Surgical Reconstruction
Surgical reconstruction is indicated for patients with PUS refractory to endoscopic therapy (fig. 2). For VUAS after radical prostatectomy, excision and reanastomosis can be performed via an abdominal, perineal or combined approach. Patency rates of 82% to 100% have been reported, although de novo incontinence is common.5 Our preference is a robotic transabdominal approach for its excellent visibility, reduced convalescence and preservation of the bulbar urethra for artificial sphincter placement if needed. Side-docking the da Vinci® Xi Surgical System allows for simultaneous perineal dissection if additional mobilization is needed.6
If the prostate is in situ and the obstruction is at the bladder neck, our preference is for a robotic transvesical approach with subtrigonal inlay of buccal mucosal graft.7 Other techniques such as YV-plasty, T-plasty and ventral graft inlay had success rates of 83% to 100% in small series.3
Once considered contraindicated, urethroplasty for post-radiation BMUS can achieve good results despite initial concerns regarding poor tissue vascularity. Our preferred approach is substitution urethroplasty with buccal mucosa, with a dorsal onlay technique shown to be safe and effective in 92% of cases.8 Other groups have reported 70% patency rates in patients with BMUS using a predominantly excision and primary anastomosis technique.9 A gracilis muscle flap may serve as a graft bed for a ventral onlay buccal mucosal graft in cases of long post-radiation BMUS with inadequate graft bed.10
Urinary Diversion
In rare cases lower urinary tract reconstruction is not feasible due to necrosis, dystrophic calcification or recurrent cancer. Options for the devastated posterior urethra are dependent on the feasibility of bladder preservation. Patients with a functional bladder but devasted outlet may be good candidates for catheterizable or incontinent channel creation. Patients with nonobliterative stricture disease and concern for persistent incontinence may also require bladder neck closure and possible augmentation.2 Patients with severe pain, cancer, urosymphyseal fistula or impaired bladder capacity/compliance are best managed with cystectomy and urinary diversion.
Conclusion
Recalcitrant posterior urethral stenosis presents a significant challenge to the practicing urologist. Improvements in prostate cancer survivorship are likely to result in increased burden of disease in developed nations. While the mainstay of surgical intervention remains endoscopic, developments in surgical technique have broadened the treatment options and improved outcomes in men with recurrent obstruction.

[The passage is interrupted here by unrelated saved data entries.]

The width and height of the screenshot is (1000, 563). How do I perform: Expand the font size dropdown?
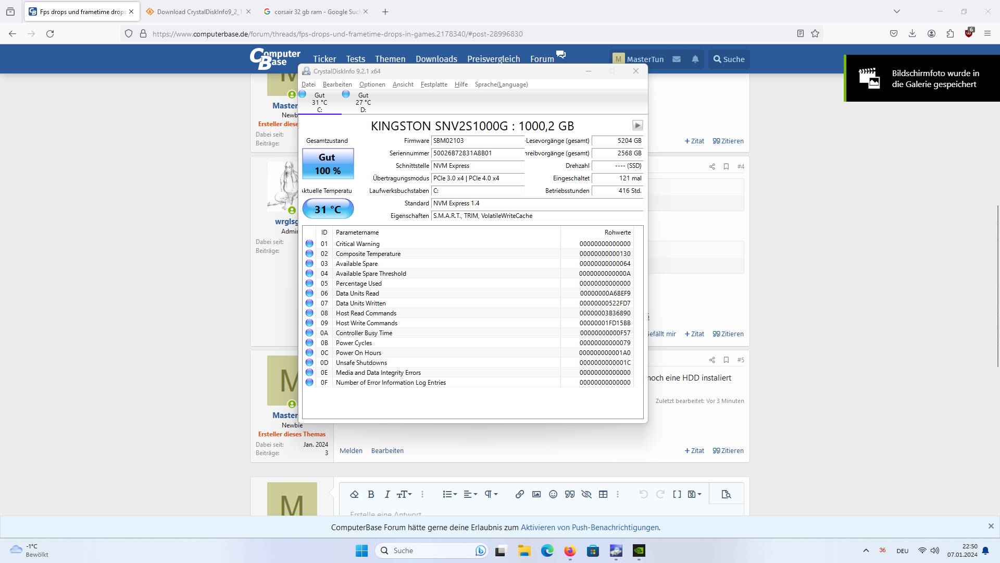(x=404, y=494)
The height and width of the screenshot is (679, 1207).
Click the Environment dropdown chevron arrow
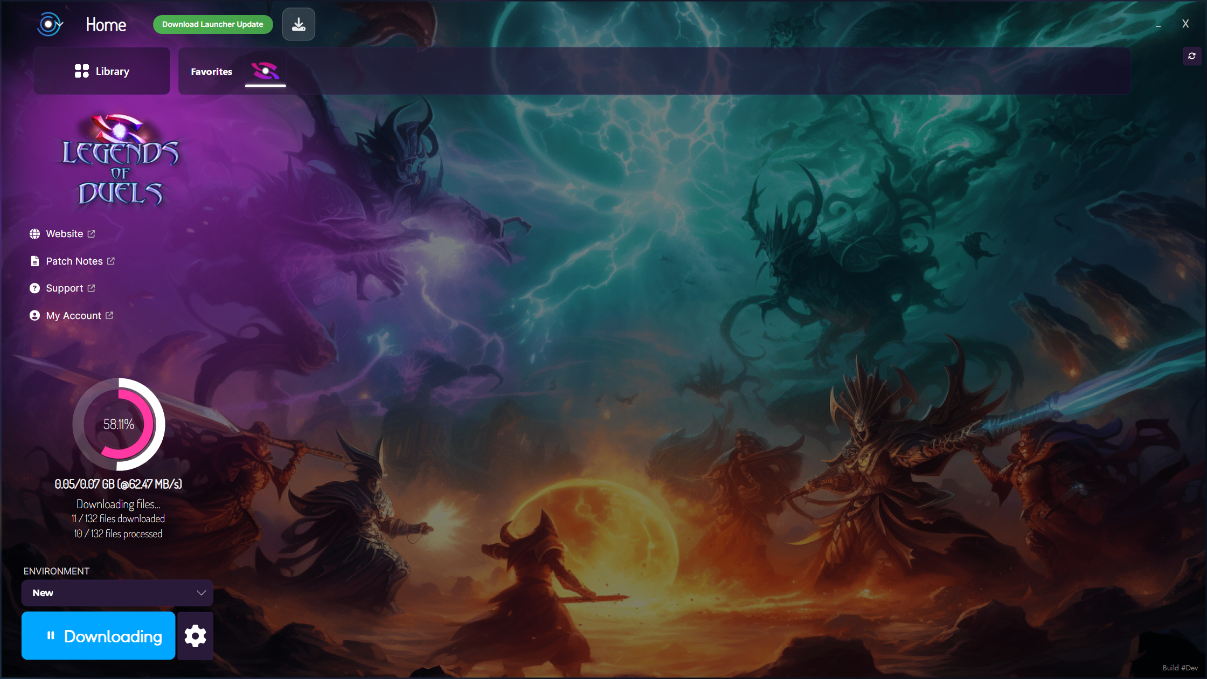pyautogui.click(x=201, y=593)
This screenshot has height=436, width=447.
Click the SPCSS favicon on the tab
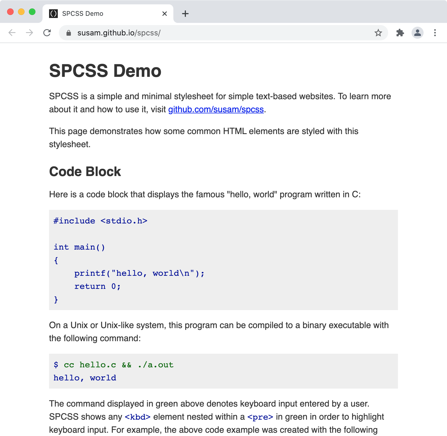click(x=53, y=13)
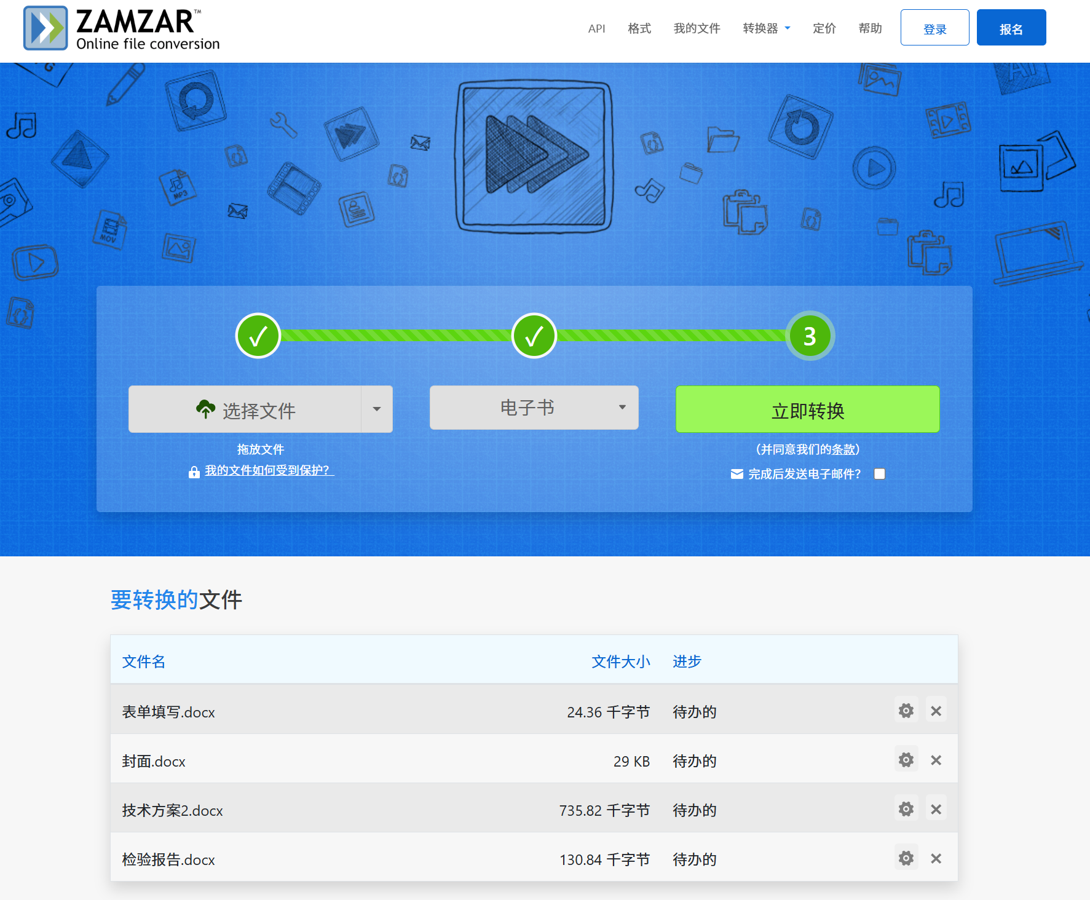The height and width of the screenshot is (900, 1090).
Task: Select API in the top navigation
Action: pyautogui.click(x=596, y=28)
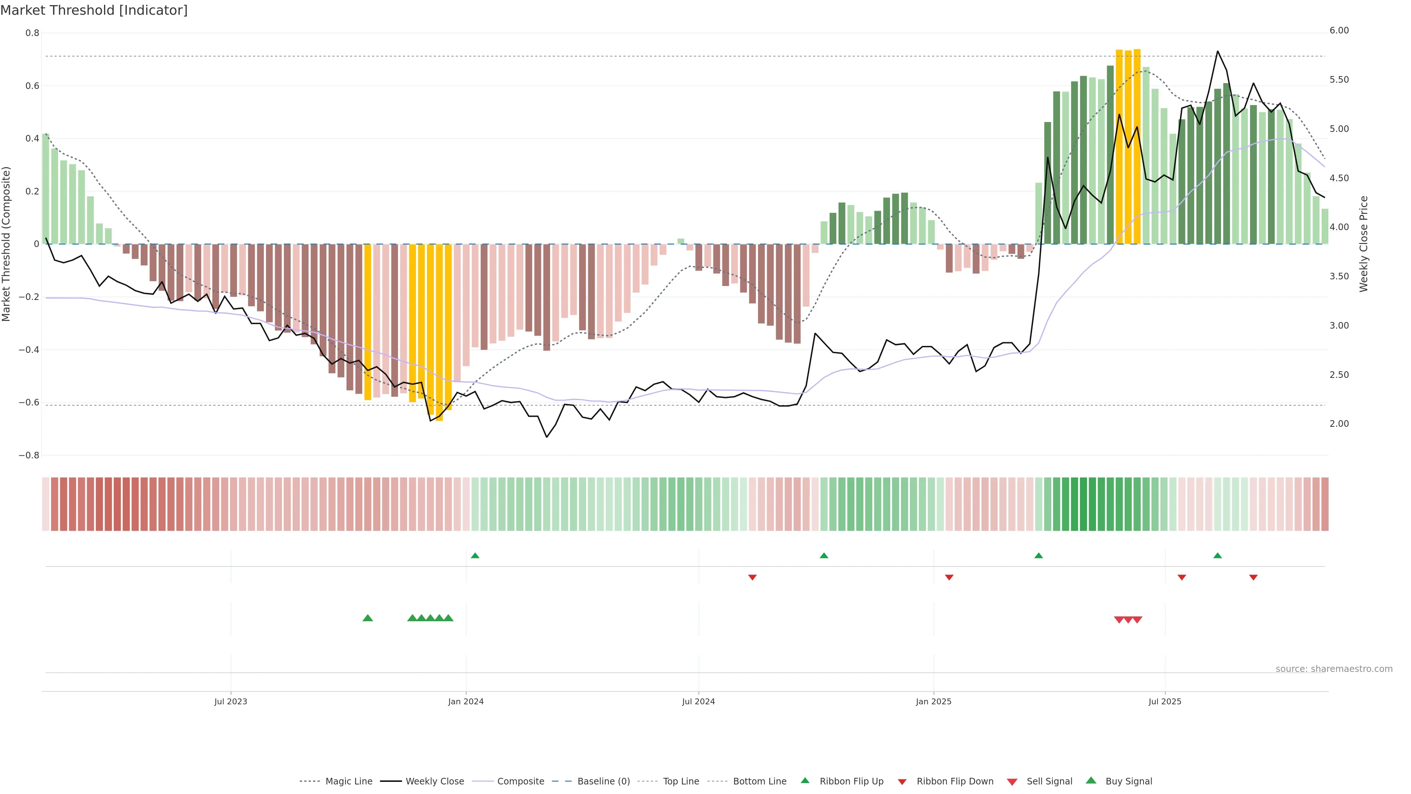
Task: Toggle the Baseline (0) legend item
Action: (x=604, y=781)
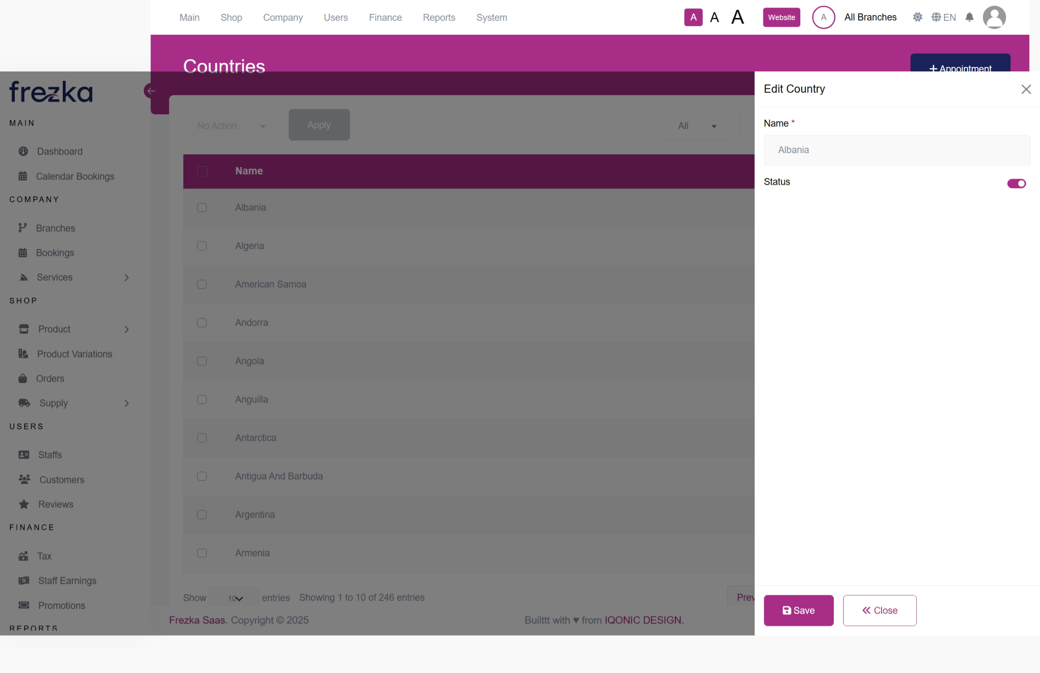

- Elliott SP, Meng MV, Elkin EP et al: Incidence of urethral stricture after primary treatment for prostate cancer: data from CaPSURE. J Urol 2007; 178: 529.
- Anderson KM, Higuchi TT and Flynn BJ: Management of the devastated posterior urethra and bladder neck: refractory incontinence and stenosis. Transl Androl Urol 2015; 4: 60.
- Nikolavsky D, Terlecki RP, Koslov DS et al: Evaluation and Management of Posterior Urethral Stenosis after Prostate Cancer Therapy. AUA Update Series 2019; 38: lesson 2.
- Redshaw JD, Broghammer JA, Smith TG III et al: Intralesional injection of mitomycin C at transurethral incision of bladder neck contracture may offer limited benefit: TURNS study group. J Urol 2015; 193: 587.
- Nikolavsky D, Blakely SA, Hadley DA et al: Open reconstruction of recurrent vesicourethral anastomotic stricture after radical prostatectomy. Int Urol Nephrol 2014; 46: 2147.
- Kirhenbaum EJ, Zhao LC, Myers JB et al: Stenosis and recalitrant bladder neck contracture: the Trauma and Urologic Reconstructive Network of Surgeons experience. J Urol 2018; 118: 227.
- Avallone MA, Quach A, Warncke J et al: Robotic-assisted laparoscopic subtrigonal inlay of buccal mucosal graft for treatment of refractory bladder neck contracture. Urology 2019; 130: 209.
- Policastro CG, Simhan J, Martins FE et al: A multi-institutional critical assessment of dorsal onlay urethroplasty for post-radiation urethral stenosis. World J Urol 2020; doi: 10.1007/s00345-020-03446-y.
- Hofer MD, Zhao LC, Morey AF et al: Outcomes after urethroplasty for radiotherapy induced bulbomembranous urethral stricture disease. J Urol 2014; 191: 1307.
- Palmer DA, Buckley JC, Zinman LN et al: Urethroplasty for high risk, long segment urethral strictures with ventral buccal mucosa graft and gracilis muscle flap. J Urol 2015; 193: 902.